-- BEGIN --
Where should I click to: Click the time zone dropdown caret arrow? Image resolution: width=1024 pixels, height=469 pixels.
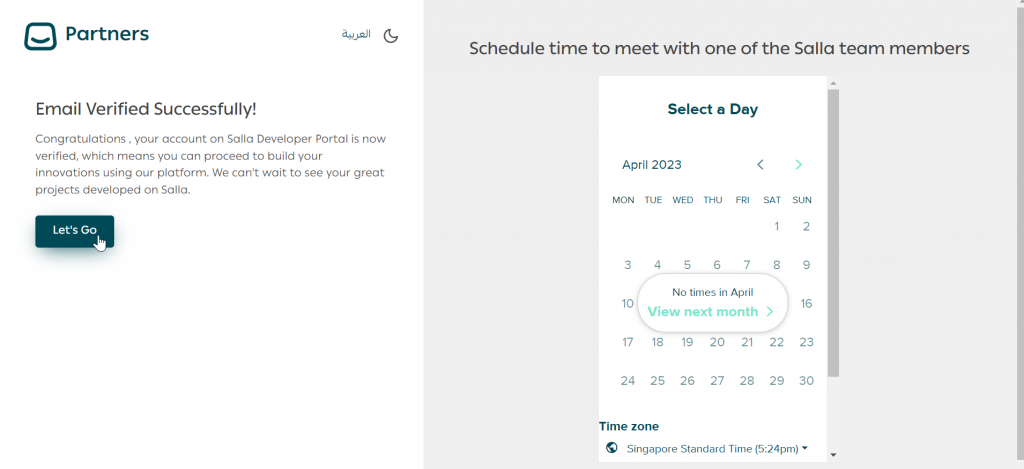(x=804, y=449)
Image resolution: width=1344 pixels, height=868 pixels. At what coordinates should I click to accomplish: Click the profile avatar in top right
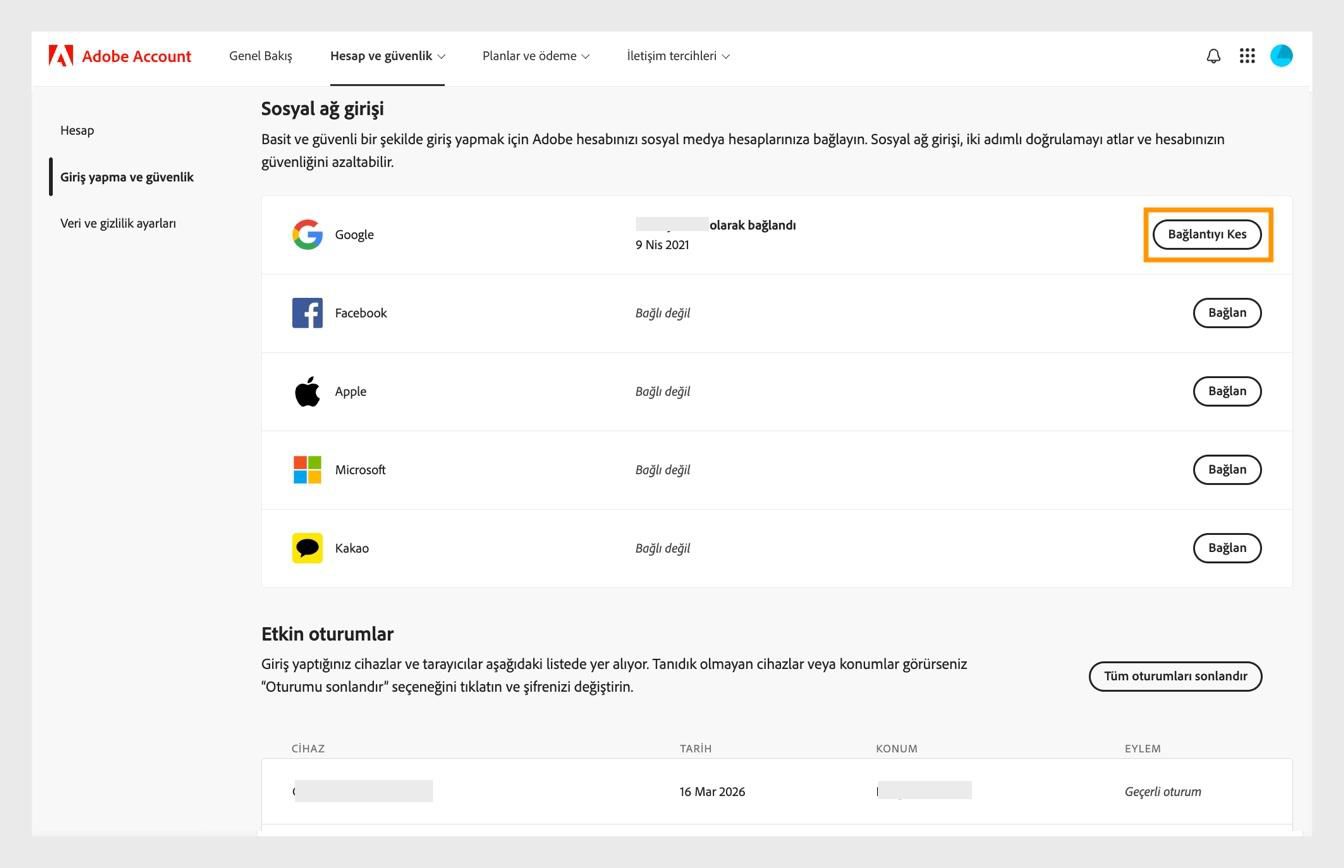[1281, 56]
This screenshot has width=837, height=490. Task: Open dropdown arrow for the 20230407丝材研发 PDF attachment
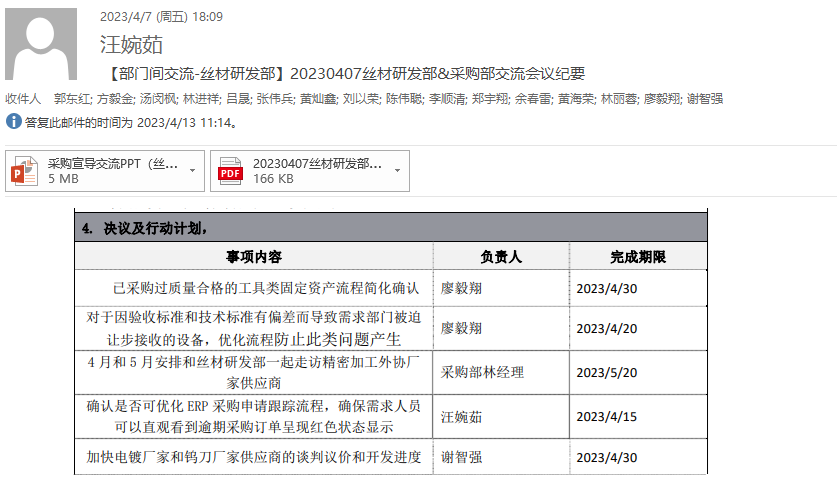click(x=397, y=171)
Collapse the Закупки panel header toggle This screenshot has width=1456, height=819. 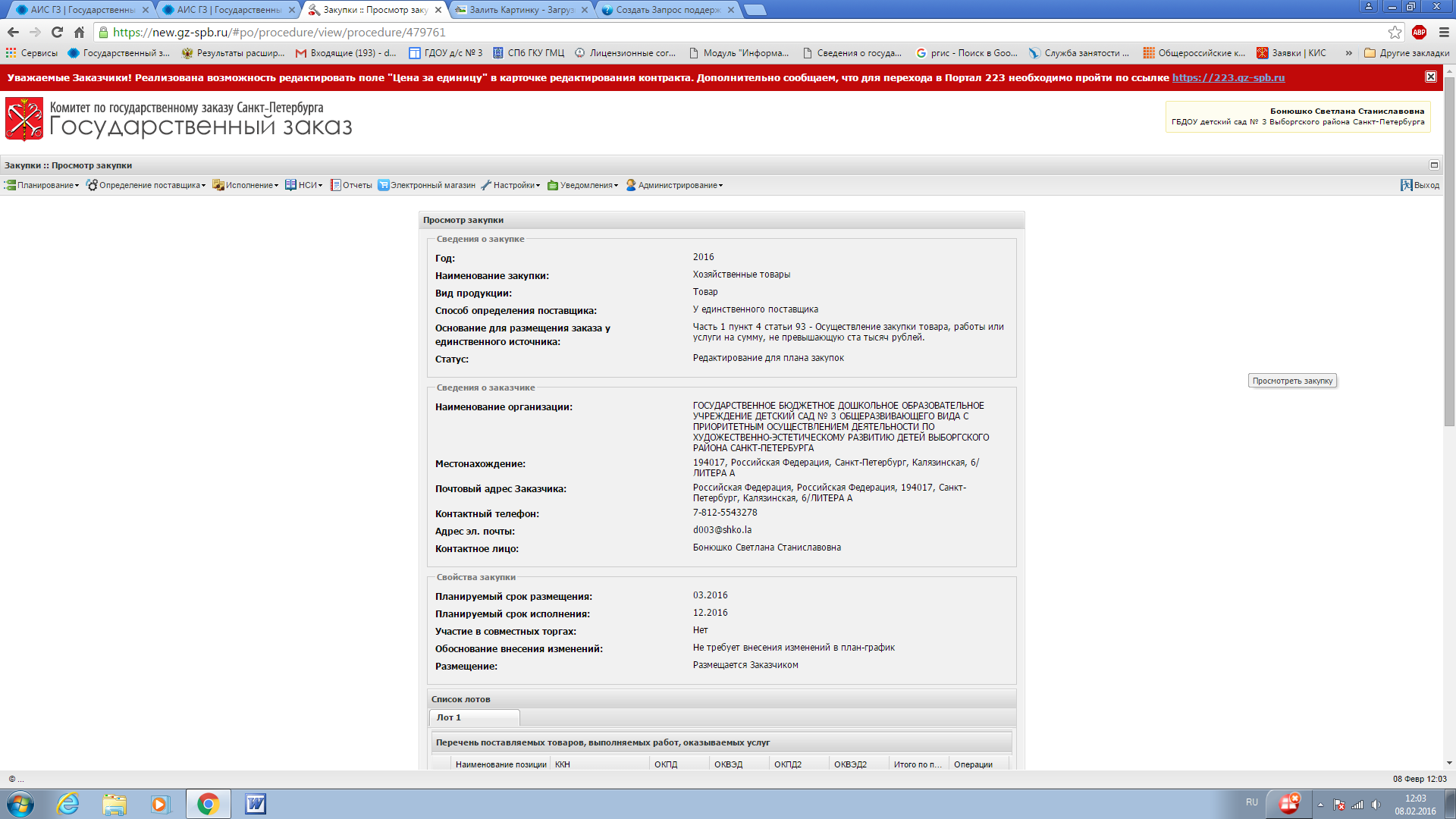tap(1434, 165)
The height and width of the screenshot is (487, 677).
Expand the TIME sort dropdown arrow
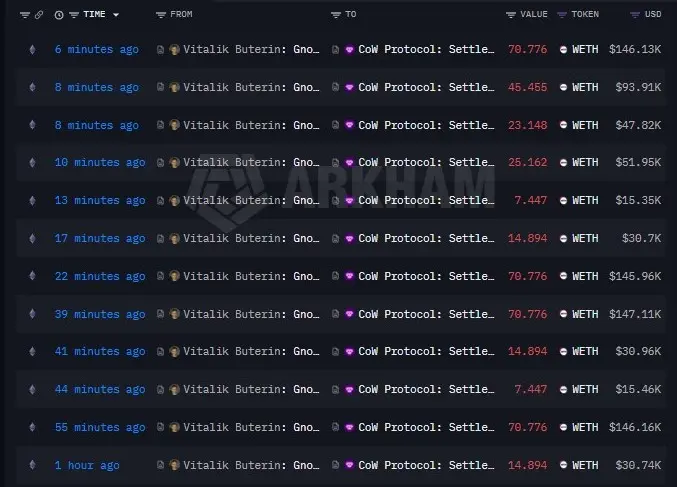[x=116, y=15]
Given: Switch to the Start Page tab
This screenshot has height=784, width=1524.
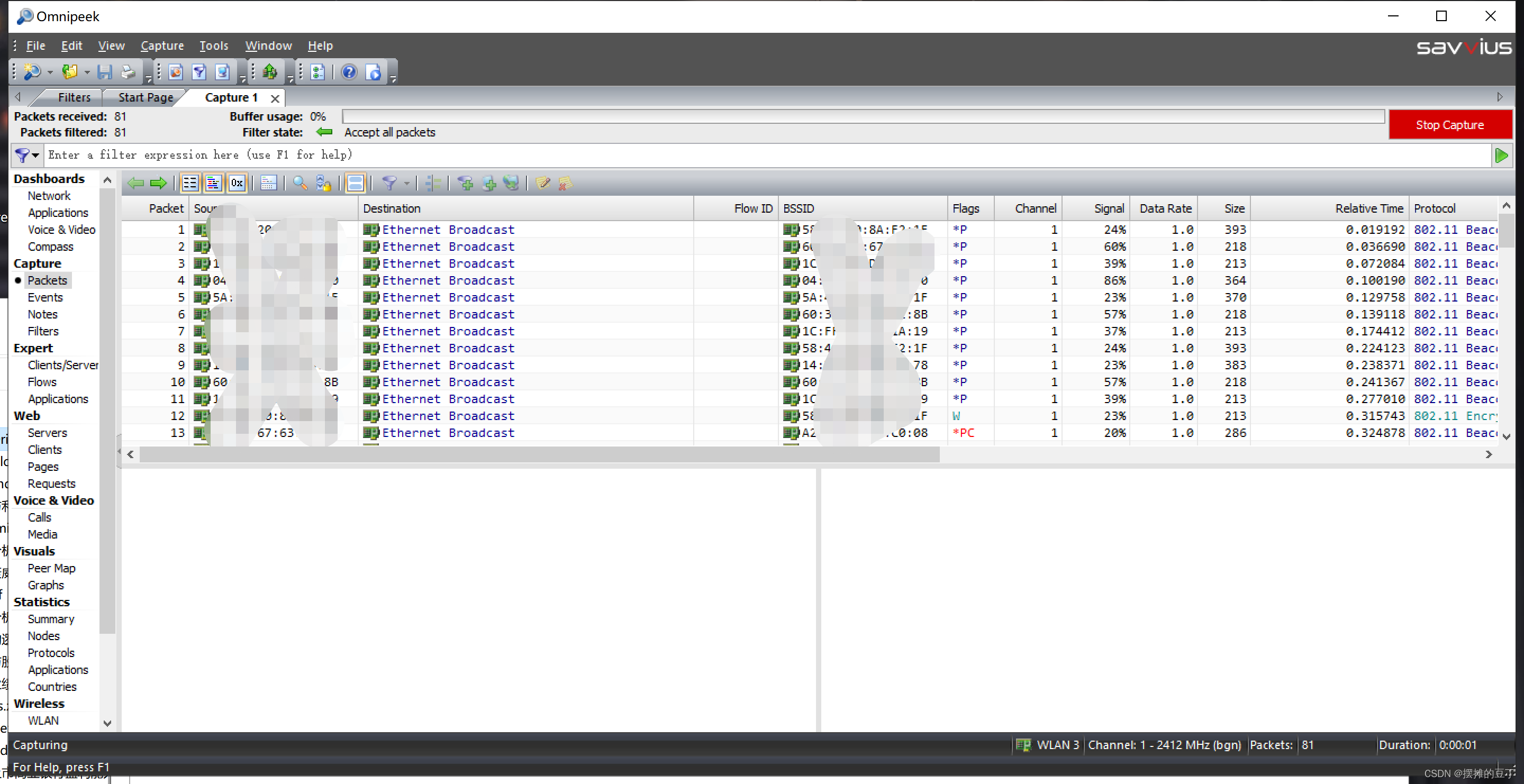Looking at the screenshot, I should click(145, 97).
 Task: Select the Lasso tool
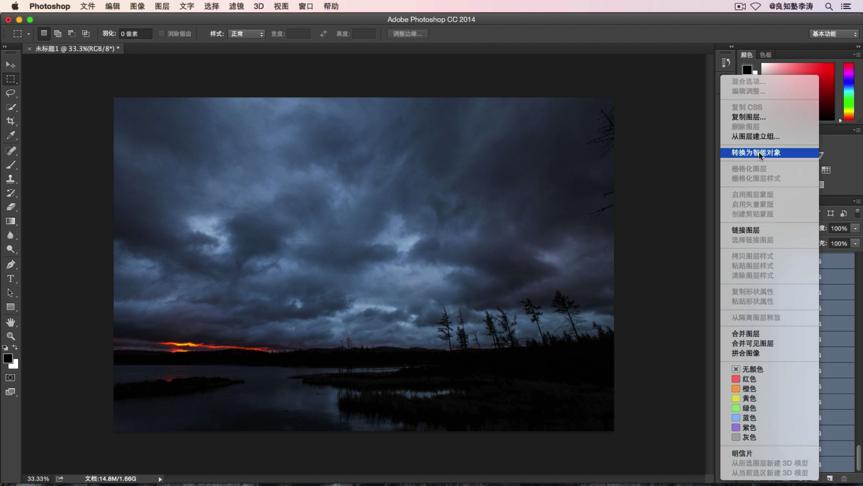coord(11,93)
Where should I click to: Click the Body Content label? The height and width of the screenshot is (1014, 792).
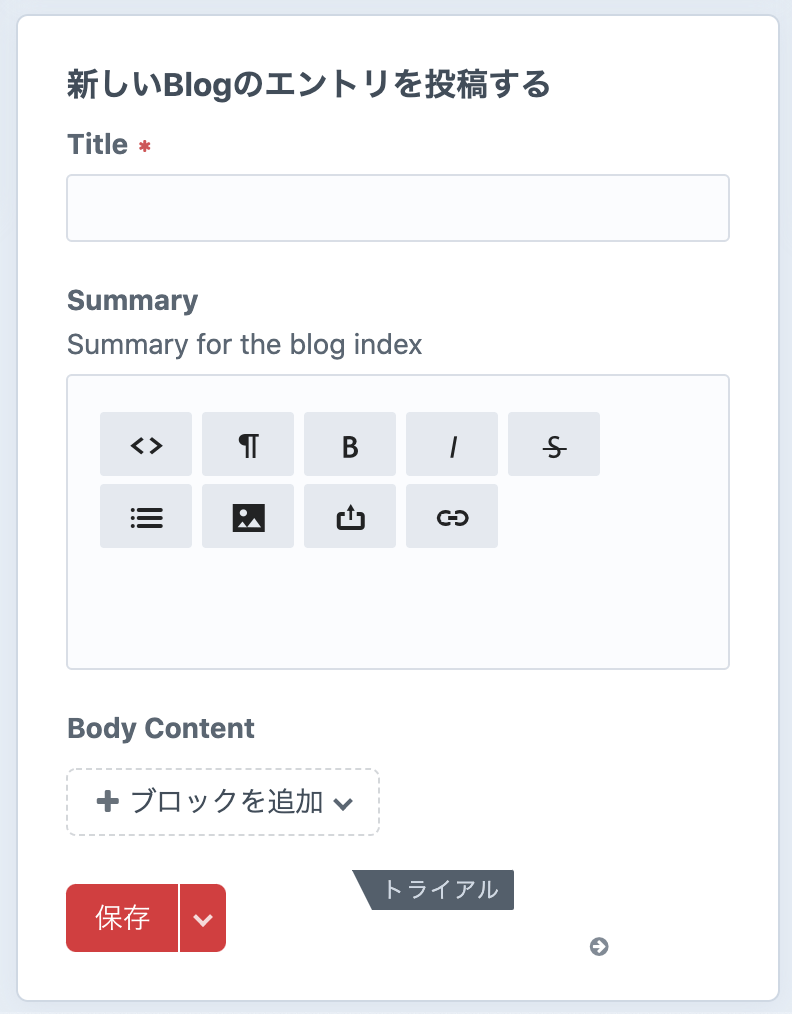click(161, 728)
-- END --
Rewrite the data from the line with "Task: Select the Lasso tool" through the end of the data, replacing "Lasso" with "Pen" and changing nothing else. Leave the pictures out of your answer.

 Task: Select the Pen tool
coord(11,93)
Where should I click to: Click the Body Content label? The height and width of the screenshot is (1014, 792).
click(161, 728)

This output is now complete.